##### Data listing #####

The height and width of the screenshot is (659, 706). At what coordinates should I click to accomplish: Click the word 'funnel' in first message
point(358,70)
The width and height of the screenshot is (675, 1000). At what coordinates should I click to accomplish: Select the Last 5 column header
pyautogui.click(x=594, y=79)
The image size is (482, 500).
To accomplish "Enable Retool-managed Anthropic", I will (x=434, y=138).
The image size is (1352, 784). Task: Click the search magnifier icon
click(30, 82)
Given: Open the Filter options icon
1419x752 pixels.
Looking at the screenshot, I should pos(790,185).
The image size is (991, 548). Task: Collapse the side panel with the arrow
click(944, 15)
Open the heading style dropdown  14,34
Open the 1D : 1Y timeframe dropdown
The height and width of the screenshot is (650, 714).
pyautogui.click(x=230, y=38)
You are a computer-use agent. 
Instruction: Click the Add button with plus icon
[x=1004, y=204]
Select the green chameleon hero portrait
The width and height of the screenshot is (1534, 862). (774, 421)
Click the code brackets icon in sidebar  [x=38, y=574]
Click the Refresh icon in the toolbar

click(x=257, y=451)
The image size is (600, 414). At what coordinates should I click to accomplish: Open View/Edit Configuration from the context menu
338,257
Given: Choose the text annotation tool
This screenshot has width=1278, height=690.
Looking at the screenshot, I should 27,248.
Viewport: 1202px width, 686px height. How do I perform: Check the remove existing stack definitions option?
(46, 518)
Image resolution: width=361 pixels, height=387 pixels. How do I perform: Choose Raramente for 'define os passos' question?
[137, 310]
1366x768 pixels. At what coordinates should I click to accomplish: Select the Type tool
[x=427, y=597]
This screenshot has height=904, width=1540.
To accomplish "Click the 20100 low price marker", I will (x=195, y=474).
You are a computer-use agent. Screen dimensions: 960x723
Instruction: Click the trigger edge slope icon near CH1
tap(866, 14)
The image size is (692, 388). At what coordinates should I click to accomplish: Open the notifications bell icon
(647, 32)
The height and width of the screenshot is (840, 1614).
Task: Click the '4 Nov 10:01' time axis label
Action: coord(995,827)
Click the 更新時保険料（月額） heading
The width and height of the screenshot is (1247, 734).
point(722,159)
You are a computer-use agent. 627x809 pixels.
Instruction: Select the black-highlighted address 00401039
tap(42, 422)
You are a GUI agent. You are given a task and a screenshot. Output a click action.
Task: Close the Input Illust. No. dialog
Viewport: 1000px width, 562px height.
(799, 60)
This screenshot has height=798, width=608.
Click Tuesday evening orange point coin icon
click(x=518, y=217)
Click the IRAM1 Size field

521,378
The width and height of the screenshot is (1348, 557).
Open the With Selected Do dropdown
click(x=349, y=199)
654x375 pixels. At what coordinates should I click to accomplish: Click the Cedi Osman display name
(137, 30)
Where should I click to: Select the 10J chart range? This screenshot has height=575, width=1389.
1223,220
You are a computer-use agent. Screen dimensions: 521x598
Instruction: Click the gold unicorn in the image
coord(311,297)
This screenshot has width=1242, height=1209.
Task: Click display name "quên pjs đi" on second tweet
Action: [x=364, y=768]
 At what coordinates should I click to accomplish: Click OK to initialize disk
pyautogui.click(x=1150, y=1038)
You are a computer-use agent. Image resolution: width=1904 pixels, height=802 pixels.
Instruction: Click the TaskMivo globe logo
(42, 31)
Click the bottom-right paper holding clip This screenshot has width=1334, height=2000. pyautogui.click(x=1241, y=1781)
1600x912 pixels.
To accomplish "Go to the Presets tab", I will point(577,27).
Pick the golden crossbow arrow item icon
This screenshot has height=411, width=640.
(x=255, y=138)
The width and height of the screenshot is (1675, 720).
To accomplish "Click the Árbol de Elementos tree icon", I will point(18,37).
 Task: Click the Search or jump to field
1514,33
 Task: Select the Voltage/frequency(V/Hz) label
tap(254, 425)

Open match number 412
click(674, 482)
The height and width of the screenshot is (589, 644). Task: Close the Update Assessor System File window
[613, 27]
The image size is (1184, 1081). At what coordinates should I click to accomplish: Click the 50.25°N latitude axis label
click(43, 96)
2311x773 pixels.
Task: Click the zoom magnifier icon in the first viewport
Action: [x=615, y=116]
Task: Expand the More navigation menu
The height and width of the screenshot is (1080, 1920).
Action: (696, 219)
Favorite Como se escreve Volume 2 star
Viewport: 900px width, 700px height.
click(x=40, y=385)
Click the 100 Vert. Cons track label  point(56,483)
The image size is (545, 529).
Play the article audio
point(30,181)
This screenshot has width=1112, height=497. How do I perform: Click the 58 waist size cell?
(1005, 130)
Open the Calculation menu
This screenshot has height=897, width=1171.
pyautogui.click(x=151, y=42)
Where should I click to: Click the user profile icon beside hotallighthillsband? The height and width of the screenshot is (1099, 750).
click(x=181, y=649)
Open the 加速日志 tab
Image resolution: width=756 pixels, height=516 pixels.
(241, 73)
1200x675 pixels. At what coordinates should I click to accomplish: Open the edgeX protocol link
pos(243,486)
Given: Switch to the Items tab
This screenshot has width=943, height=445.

#####

[Task goal]
Which lines in the records above include the word "dimensions"? Copy them out.

[Exercise answer]
You are a computer-use agent. Screen dimensions: 960x723
You are a computer-use agent. Screen dimensions: 521x598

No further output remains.